FP4量化大模型训练中的均值偏差:诅咒与福音
The Curse and Blessing of Mean Bias in FP4-Quantized LLM Training
March 11, 2026
作者: Hengjie Cao, Zhendong Huang, Mengyi Chen, Yifeng Yang, Fanqi Yu, Ruijun Huang, Fang Dong, Xin Zhang, Jixian Zhou, Anrui Chen, Mingzhi Dong, Yujiang Wang, Jinlong Hou, Qin Lv, Yuan Cheng, Tun Lu, Fan Yang, Li Shang
cs.AI
摘要
基于自然语言训练的大语言模型表现出显著的各向异性:少数方向聚集了不成比例的能量,而其余维度构成广阔的语义尾部。在低比特训练机制中,这种几何结构会引发数值不稳定性。由于分块量化尺度由元素级极值决定,主导方向会拉伸动态范围,将长尾语义变化压缩至狭窄的数值区间。我们证明这种不稳定性主要由一致的秩一均值偏差驱动,该偏差构成LLM表征中谱各向异性的主导成分。

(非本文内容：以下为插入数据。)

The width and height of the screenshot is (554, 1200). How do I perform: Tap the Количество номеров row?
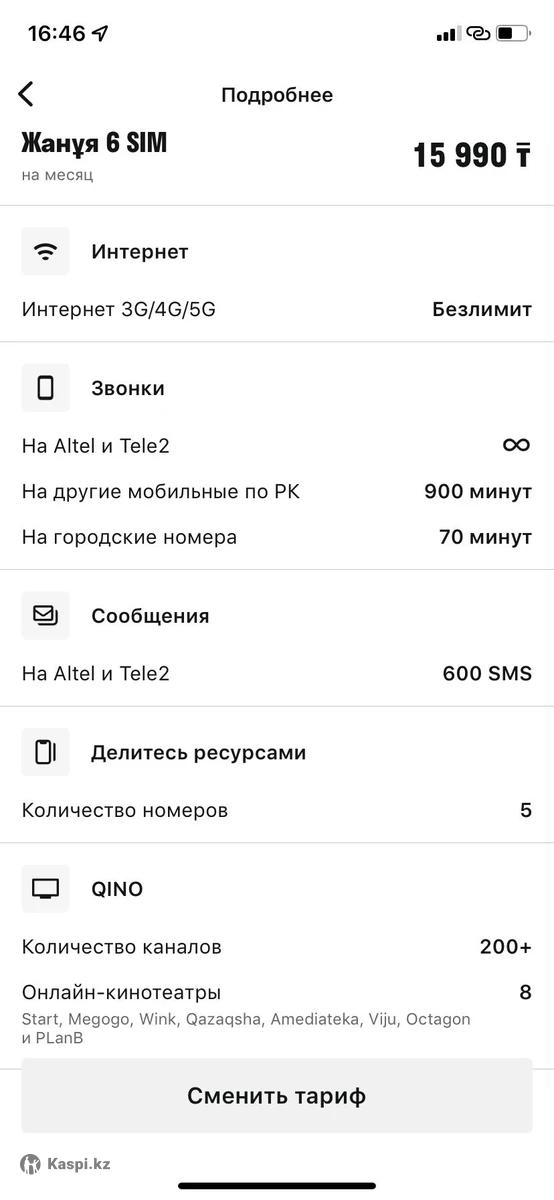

该均值成分在不同网络层和训练阶段系统性地涌现,并占据极端激活值的主要部分,使其成为低精度下动态范围膨胀的核心诱因。关键的是,由于主导不稳定性具有秩一特性,可通过简单的源级均值扣除操作消除。这种以偏差为中心的调节方法在仅需归约操作和标准量化内核的前提下,即可获得基于SVD的谱方法带来的大部分稳定性优势。FP4(W4A4G4)训练的实证结果表明,均值移除能显著缩小与BF16的损失差距并恢复下游任务性能,为稳定低比特LLM训练提供了硬件高效的实现路径。
English
Large language models trained on natural language exhibit pronounced anisotropy: a small number of directions concentrate disproportionate energy, while the remaining dimensions form a broad semantic tail. In low-bit training regimes, this geometry becomes numerically unstable. Because blockwise quantization scales are determined by extreme elementwise magnitudes, dominant directions stretch the dynamic range, compressing long-tail semantic variation into narrow numerical bins. We show that this instability is primarily driven by a coherent rank-one mean bias, which constitutes the dominant component of spectral anisotropy in LLM representations. This mean component emerges systematically across layers and training stages and accounts for the majority of extreme activation magnitudes, making it the principal driver of dynamic-range inflation under low precision. Crucially, because the dominant instability is rank-one, it can be eliminated through a simple source-level mean-subtraction operation. This bias-centric conditioning recovers most of the stability benefits of SVD-based spectral methods while requiring only reduction operations and standard quantization kernels. Empirical results on FP4 (W4A4G4) training show that mean removal substantially narrows the loss gap to BF16 and restores downstream performance, providing a hardware-efficient path to stable low-bit LLM training.